#### TEXTO PARA LEITURA:
· · · ·

Por fim, nesta série de textos, abordo as passagens que me
tocaram mais directa e profundamente, por diversas razões.
Quando se procura
ouvir o Senhor, é normal ter tentações. (#155)
A Igreja não fala o suficiente disto e penso que faz mal.
Uma das grandes surpresas deste pontificado tem sido a
insistência de Francisco em falar de Satanás. Pois se ele existe, não pára
quieto e as pessoas que mais gosta de desviar são aquelas que estão a voltar a
face para Deus, a iniciar uma caminhada de regresso a casa. Imagino apenas as
vezes que ele deve ter sussurrado ao ouvido do filho pródigo que o exercício de
regressar à casa do pai era em vão! Os obstáculos que não deve ter lançado no
caminho!
Os cristãos têm o direito de saber que é precisamente quando
começam a tentar melhorar a sua vida, a viver mais próximos de Deus, que o demónio
ataca com mais força, que o caminho de repente parece mais íngreme, que as
tentações sobejam e tudo parece mais difícil.
Se assim fossem avisados e se percebessem que diante dessas
tentações não devem desesperar mas antes gloriarem-se de serem merecedores de
tal atenção do inimigo de Deus, então talvez encontrassem forças para combater
com mais ferocidade. Talvez percebessem que quando sucumbem a algumas dessas
tentações – e sem dúvida a algumas irão sucumbir – não devem desesperar, mas
sim levantar-se e combater de novo.

· · · ·

#### MATERIAL FORNECIDO:
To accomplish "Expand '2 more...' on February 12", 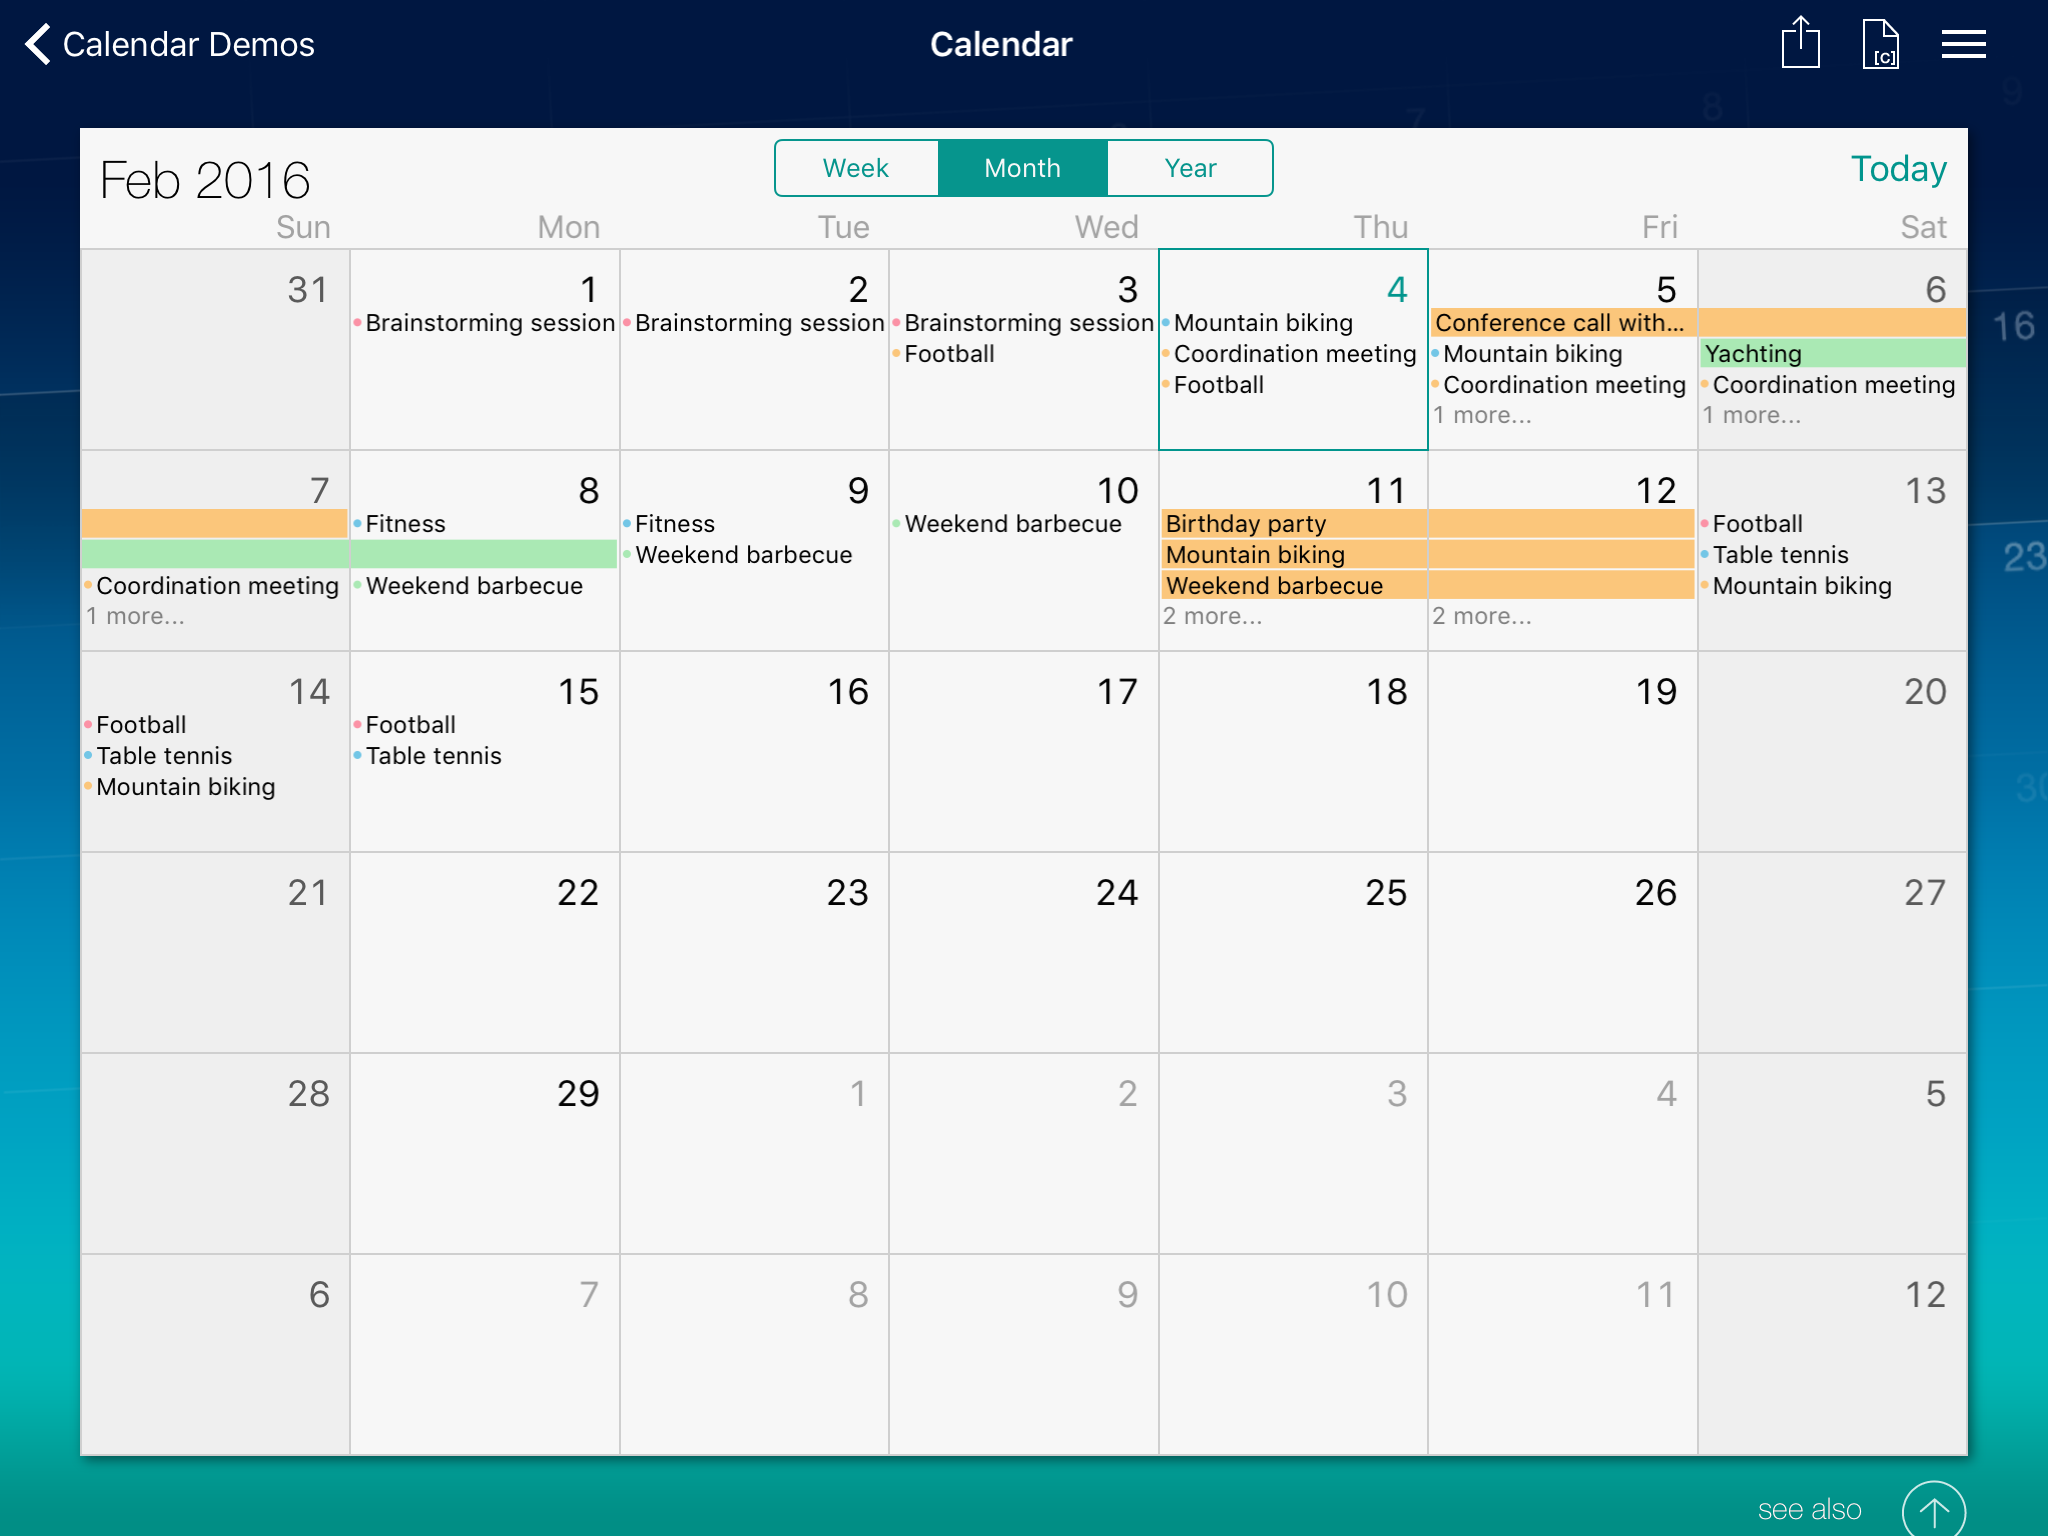I will 1481,616.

· · · ·

#### INSTRUÇÕES DAS TAREFAS:
a) Segundo o texto sobre as tentações, por que razão seria bom avisar os cristãos de que o demónio ataca com mais força quando tentam melhorar a sua vida? Responda com uma a três frases.
b) Escreva a continuação do texto sobre as tentações, a seguir à última frase apresentada.
A listagem não tem qualquer relação com o texto sobre as tentações.

#### RESPOSTAS:
a) Porque, avisados, perceberiam que diante dessas tentações não devem desesperar, mas antes gloriar-se de serem merecedores de tal atenção do inimigo de Deus, e talvez encontrassem forças para combater com mais ferocidade. Perceberiam também que, quando sucumbem a algumas dessas tentações, não devem desesperar, mas levantar-se e combater de novo.

b)
Triste a vida do homem que não é tentado. É sinal que nem o
demónio se digna a lutar pela sua miserável alma.
Ninguém deveria dizer
que se mantém longe dos pobres, porque as suas opções de vida implicam prestar
mais atenção a outras incumbências. Esta é uma desculpa frequente nos ambientes
académicos, empresariais ou profissionais, e até mesmo eclesiais. (#201)
De toda a exortação apostólica, esta foi a passagem que mais
me custou a ler. E ainda custa. Porque nela me revejo inteiramente e sinto
vergonha e sinto que tenho de fazer algo para mudar. Obrigado Francisco.
Às vezes sentimos a
tentação de ser cristãos, mantendo uma prudente distância das chagas do Senhor.
Mas Jesus quer que toquemos a miséria humana, que toquemos a carne sofredora
dos outros. Espera que renunciemos a procurar aqueles abrigos pessoais ou
comunitários que permitem manter-nos à distância do nó do drama humano, a fim
de aceitarmos verdadeiramente entrar em contacto com a vida concreta dos outros
e conhecermos a força da ternura. Quando o fazemos, a vida complica-se sempre
maravilhosamente e vivemos a intensa experiência de ser povo, a experiência de
pertencer a um povo. (#270)
Não sei se é da tradução, mas eu adoro a palavra “maravilhosamente”
aqui. “Complica-se maravilhosamente”, não há melhor expressão para a experiência
cristã.
Estávamos nós tão bem nas nossas vidinhas quando veio este
tal Jesus Cristo e olhou-nos, e tocou-nos, e falou-nos... e as nossas vidas
nunca mais foram as mesmas. Complicaram-se. Sim. Mas complicaram-se
maravilhosamente!
Nunca nos podemos esquecer que o nosso Deus é um Deus
flagelado, que gritou e sangrou e caiu e enlameou-se e foi furado com uma
lança. O nosso é um Deus que não se coibiu de sofrer a maior das indignidades. Quem
somos nós para virar as costas ou ter nojo das chagas dos nossos irmãos? Quem
somos nós para tapar o nariz quando o sem-abrigo entra na nossa carruagem do
metro? Quem somos nós, que nos alegramos por termos sido salvos por um homem
que tentaram apedrejar, para atirar pedras aos incompreendidos ou aos
verdadeiramente maus dos nossos dias?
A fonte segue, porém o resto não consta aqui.